#### Required action:
The lines from the top of the material through the line with "Image resolution: width=728" are to be set down exactly. Leave the pictures out.

#### Records to process:
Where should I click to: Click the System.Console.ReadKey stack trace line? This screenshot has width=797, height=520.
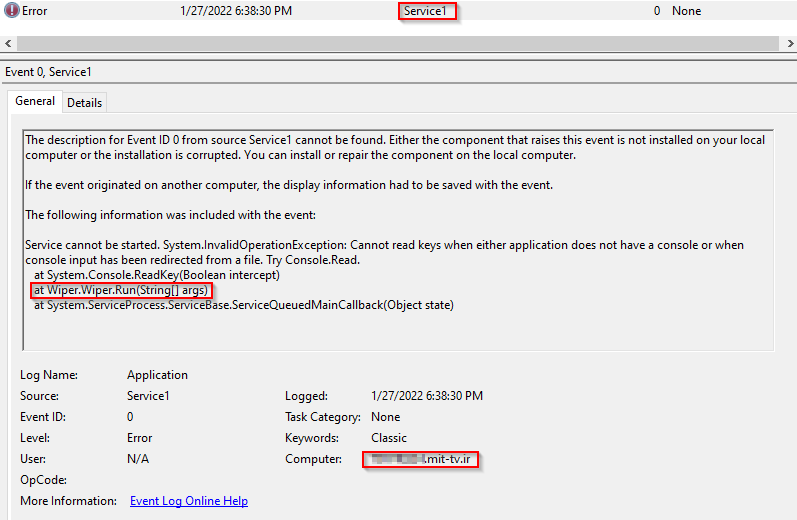pos(157,275)
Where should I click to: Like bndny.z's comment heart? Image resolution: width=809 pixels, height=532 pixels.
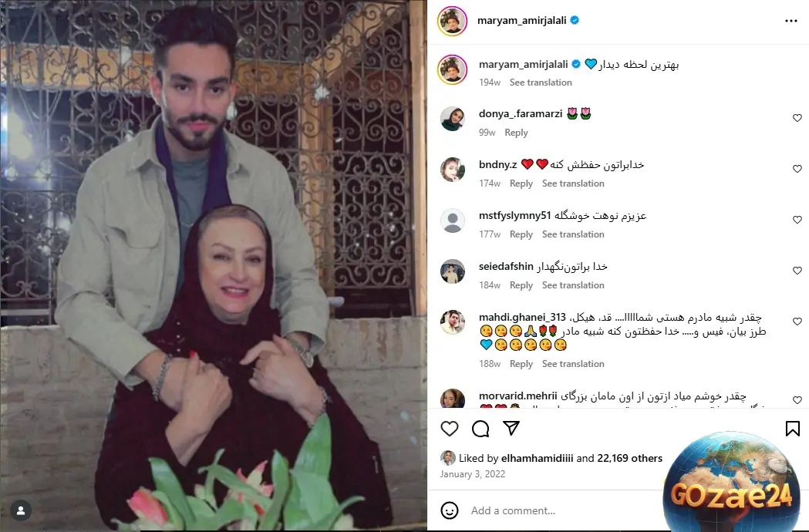797,169

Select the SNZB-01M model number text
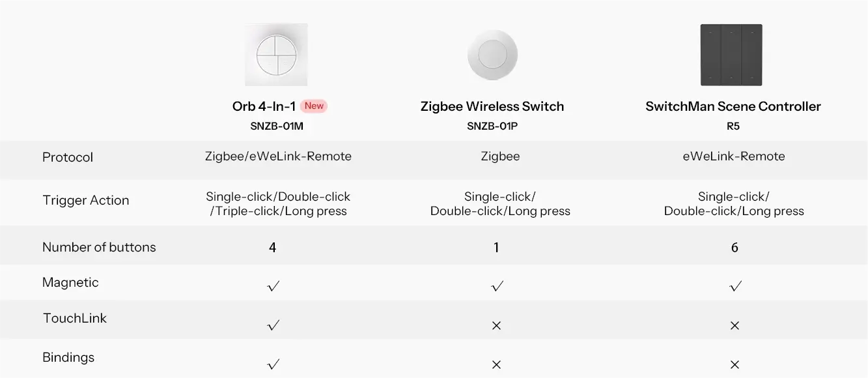pos(277,126)
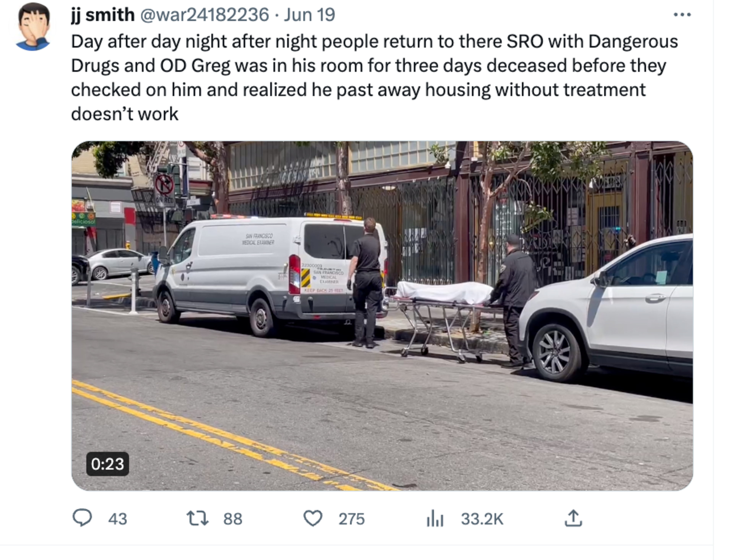Open the Jun 19 timestamp permalink

pos(310,15)
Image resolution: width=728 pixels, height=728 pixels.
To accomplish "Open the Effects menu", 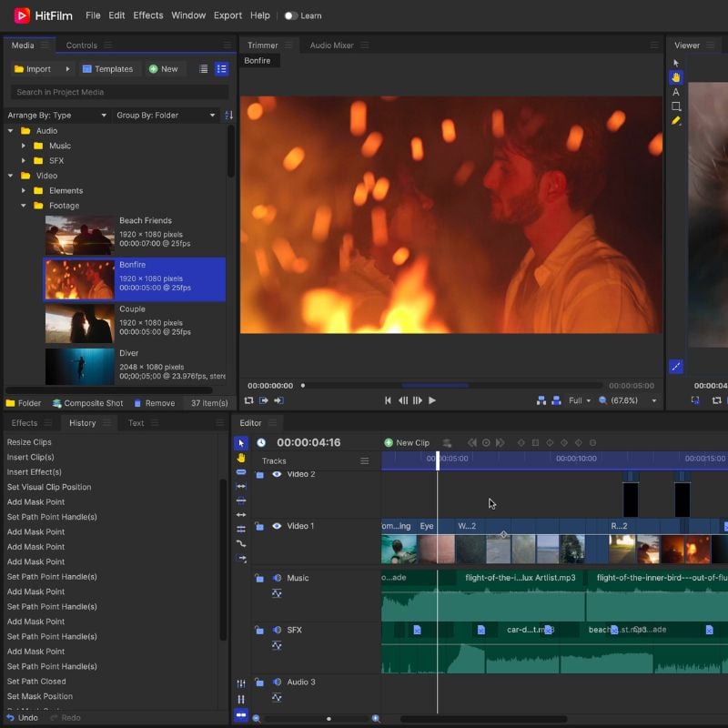I will (148, 15).
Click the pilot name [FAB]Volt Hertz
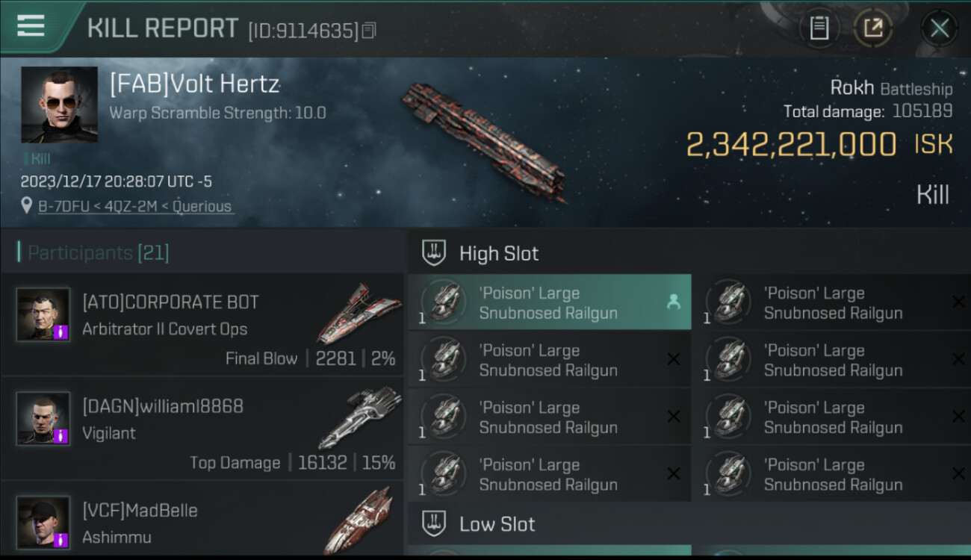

#### Task result:
Where should I click to: Click the System.Console.ReadKey stack trace line? This screenshot has width=797, height=520.
pos(157,275)
Where should I click to: Like bndny.z's comment heart? Image resolution: width=809 pixels, height=532 pixels.
797,169

Select the SNZB-01M model number text
pos(277,126)
Open the Jun 19 timestamp permalink

pos(310,15)
Image resolution: width=728 pixels, height=728 pixels.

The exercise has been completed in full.